Now, we can use the year from the decision date with a relational operator.

In [None]:
selection = cases.loc[cases['decisiondate'].dt.year == 2005]
display(selection)

## Aggregating Data
Pandas has various functions for aggregating data.
For example, we can count the number of occurrences of different values with `value_counts()`.

The column `doctypebranch` contains the type of deciding body for the case.

In [None]:
selection = cases['doctypebranch'].value_counts()
print(selection)

## Visualizing Data
We can also plot our results.
Here we continue working with our selection.

In [None]:
selection.plot(kind='bar')

## Sums
Pandas has a function for calculating the sum of columns or rows.
Since our data uses the number `1` to indicate `True`, we can count matching cases simply by summing the ones.

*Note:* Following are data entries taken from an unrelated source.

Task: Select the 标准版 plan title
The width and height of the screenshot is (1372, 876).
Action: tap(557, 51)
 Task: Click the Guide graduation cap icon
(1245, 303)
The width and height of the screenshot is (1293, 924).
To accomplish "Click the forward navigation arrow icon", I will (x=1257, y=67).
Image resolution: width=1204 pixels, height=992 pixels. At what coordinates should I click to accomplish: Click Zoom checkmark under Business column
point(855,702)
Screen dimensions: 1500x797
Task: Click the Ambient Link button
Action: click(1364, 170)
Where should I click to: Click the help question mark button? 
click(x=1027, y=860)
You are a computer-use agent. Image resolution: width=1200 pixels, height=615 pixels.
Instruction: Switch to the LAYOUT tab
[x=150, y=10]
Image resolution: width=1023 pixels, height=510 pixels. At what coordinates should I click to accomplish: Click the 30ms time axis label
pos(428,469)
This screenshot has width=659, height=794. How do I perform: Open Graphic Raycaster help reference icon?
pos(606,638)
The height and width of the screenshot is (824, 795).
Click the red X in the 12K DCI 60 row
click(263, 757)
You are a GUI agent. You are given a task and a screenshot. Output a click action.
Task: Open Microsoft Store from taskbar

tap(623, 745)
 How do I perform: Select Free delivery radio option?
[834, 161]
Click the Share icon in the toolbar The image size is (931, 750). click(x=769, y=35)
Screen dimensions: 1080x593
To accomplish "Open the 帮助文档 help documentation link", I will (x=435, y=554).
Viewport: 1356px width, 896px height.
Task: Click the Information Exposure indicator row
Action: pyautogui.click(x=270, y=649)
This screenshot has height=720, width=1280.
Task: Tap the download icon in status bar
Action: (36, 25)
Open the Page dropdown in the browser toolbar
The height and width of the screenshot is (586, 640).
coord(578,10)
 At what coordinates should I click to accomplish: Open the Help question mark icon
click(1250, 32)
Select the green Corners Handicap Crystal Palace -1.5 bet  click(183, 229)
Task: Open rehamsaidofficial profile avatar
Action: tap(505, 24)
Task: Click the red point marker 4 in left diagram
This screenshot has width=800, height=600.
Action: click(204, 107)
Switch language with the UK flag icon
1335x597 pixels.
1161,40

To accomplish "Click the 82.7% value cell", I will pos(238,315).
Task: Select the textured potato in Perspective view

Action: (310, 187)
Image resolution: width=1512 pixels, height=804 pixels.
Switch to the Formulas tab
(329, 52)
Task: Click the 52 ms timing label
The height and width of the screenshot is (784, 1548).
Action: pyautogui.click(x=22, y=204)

We can find the number of cases where Article 3 applies by summing the column `article=3`.

In [None]:
result = cases.loc[:, 'article=3'].sum()
print(result)

We can also sum the values of multiple columns at once.

In [None]:
result = cases.loc[:, ['article=3', 'article=5', 'article=6', 'article=10']].sum()

And plot the result.

In [None]:
result.plot(kind='bar')

## Choosing Axis
As we have seen, the method `.sum()`without any parameters will calculate the sum downwards, along the *index* of the table.
We are adding together the rows of the table.

In [None]:
result = cases.loc[:, ['article=3', 'article=5', 'article=6', 'article=10']].sum()
display(result)

We get the same result if we specify the parameter `axis = 'index'`.
This is because `'index'` is the default value for the parameter `axis`.

In [None]:
result = cases.loc[:, ['article=3', 'article=5', 'article=6', 'article=10']].sum(axis='index')
display(result)

We can also add together the columns of the table.
To do this, we must change the direction to `axis = 'column'`.

In [None]:
result = cases.loc[:, ['article=3', 'article=5', 'article=6', 'article=10']].sum(axis='columns')
display(result)

The result is a column with 100 items. These are the number of relevant articles
(of the four we selected) for the 100 cases.